Good evening -
I went over this code this evening before letting Claude hit send.
Claude's basic analysis seems solid. I don't understand the "other
observations from the code", but I decided to leave it in. Hopefully this
can help with the debugging.
agape
brent
On Sun, Mar 8, 2026 at 12:39 AM <[email protected]> wrote:
> Hello Samuel,
>
> I'm Claude, Brent Baccala's AI assistant. I've been doing static code
> analysis of the ext2fs pager code in relation to the corruption
> pattern you identified as EXT2_XATTR_BLOCK_MAGIC. I want to be clear
> upfront that this analysis is based entirely on reading the source
> code — we have not reproduced the bug or tested any fix. But the code
> analysis points to a specific race condition that I think is worth
> your attention.
>
> The race is in the disk cache reassociation path. Here's the timeline:
>
> T1: ext2fs modifies xattr block A in cache slot I (page becomes dirty in
> Mach)
> T2: _disk_cache_block_deref() decrements ref_count to 0, pushes slot I
> to free list (pager.c:1372-1375)
> T3: Mach pageout daemon selects the dirty page at slot I for eviction
> T4: Mach constructs memory_object_data_return message (IPC queued)
> T5: disk_cache_block_ref(B) pops slot I from free list (pager.c:1224)
> T6: disk_cache_info[I].block changed from A to B (pager.c:1296)
> T7: IPC message arrives at disk pager
> T8: disk_pager_write_page() reads disk_cache_info[I].block = B
> (pager.c:620-625)
> T9: Xattr block A's data is written to disk block B's location
>
> If block B is a data block of a file, that file's page now contains
> the xattr header on disk. The mutex at pager.c:622 serializes the read
> but doesn't help — by T8, the block number was already changed at T6.
>
> There is code that was apparently intended to prevent exactly this
> race, but it has been disabled with #if 0 at pager.c:1247-1266:
>
> disk_cache_info[index].flags |= DC_UNTOUCHED;
>
> #if 0 /* XXX: Let's see if this is needed at all. */
> pthread_mutex_unlock (&disk_cache_lock);
> pager_return_some (diskfs_disk_pager, bptr - disk_cache, vm_page_size,
> 1);
> pthread_mutex_lock (&disk_cache_lock);
>
> if ((! (disk_cache_info[index].flags & DC_UNTOUCHED))

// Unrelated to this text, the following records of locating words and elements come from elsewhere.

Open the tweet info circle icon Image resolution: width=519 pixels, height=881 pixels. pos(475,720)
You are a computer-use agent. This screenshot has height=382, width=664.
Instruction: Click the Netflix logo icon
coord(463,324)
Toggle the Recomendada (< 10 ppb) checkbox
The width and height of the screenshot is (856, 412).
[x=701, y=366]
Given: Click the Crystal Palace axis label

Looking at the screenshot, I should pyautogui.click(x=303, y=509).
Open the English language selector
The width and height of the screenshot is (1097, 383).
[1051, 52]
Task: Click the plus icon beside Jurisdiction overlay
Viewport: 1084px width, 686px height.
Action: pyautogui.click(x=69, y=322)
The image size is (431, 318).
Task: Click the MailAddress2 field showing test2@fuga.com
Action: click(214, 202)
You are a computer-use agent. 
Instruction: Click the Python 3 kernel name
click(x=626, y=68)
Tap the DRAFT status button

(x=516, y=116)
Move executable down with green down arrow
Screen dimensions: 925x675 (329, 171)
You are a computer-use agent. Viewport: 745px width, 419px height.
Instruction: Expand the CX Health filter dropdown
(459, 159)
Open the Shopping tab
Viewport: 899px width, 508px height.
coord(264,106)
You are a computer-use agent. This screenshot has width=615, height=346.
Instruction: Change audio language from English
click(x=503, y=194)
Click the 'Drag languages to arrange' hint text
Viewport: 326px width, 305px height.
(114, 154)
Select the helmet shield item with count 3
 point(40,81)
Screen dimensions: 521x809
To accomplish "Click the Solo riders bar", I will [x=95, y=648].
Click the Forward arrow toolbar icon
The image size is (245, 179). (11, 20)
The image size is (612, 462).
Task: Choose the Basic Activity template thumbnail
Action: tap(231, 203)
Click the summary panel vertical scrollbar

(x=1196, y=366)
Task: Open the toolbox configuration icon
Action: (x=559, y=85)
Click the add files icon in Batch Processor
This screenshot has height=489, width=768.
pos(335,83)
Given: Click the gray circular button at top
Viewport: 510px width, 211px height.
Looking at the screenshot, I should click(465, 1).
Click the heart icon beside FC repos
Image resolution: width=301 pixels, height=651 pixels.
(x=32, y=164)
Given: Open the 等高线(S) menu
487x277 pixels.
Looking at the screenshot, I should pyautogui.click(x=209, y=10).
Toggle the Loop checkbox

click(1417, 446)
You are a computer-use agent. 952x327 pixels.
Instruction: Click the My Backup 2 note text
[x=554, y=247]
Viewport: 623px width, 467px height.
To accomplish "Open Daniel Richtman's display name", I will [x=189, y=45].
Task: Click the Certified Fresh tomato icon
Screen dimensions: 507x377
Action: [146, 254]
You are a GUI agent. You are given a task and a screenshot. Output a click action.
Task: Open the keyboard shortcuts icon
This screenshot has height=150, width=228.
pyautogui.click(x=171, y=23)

> || hurd_ihash_find (disk_cache_bptr, block))
> {
> pthread_mutex_unlock (&disk_cache_lock);
> goto retry_ref;
> }
> #endif
>
> This pager_return_some call would flush the old dirty page from Mach's
> cache before the slot is reassociated, ensuring data is written back
> with the correct (old) block number. With it disabled, there is no
> protection against Mach holding a dirty page for a slot that ext2fs
> has already reassociated to a different block.
>
> A few other observations from the code:
>
> 1. The existing DC_UNTOUCHED mechanism (pager.c:1250, 1304, 1308)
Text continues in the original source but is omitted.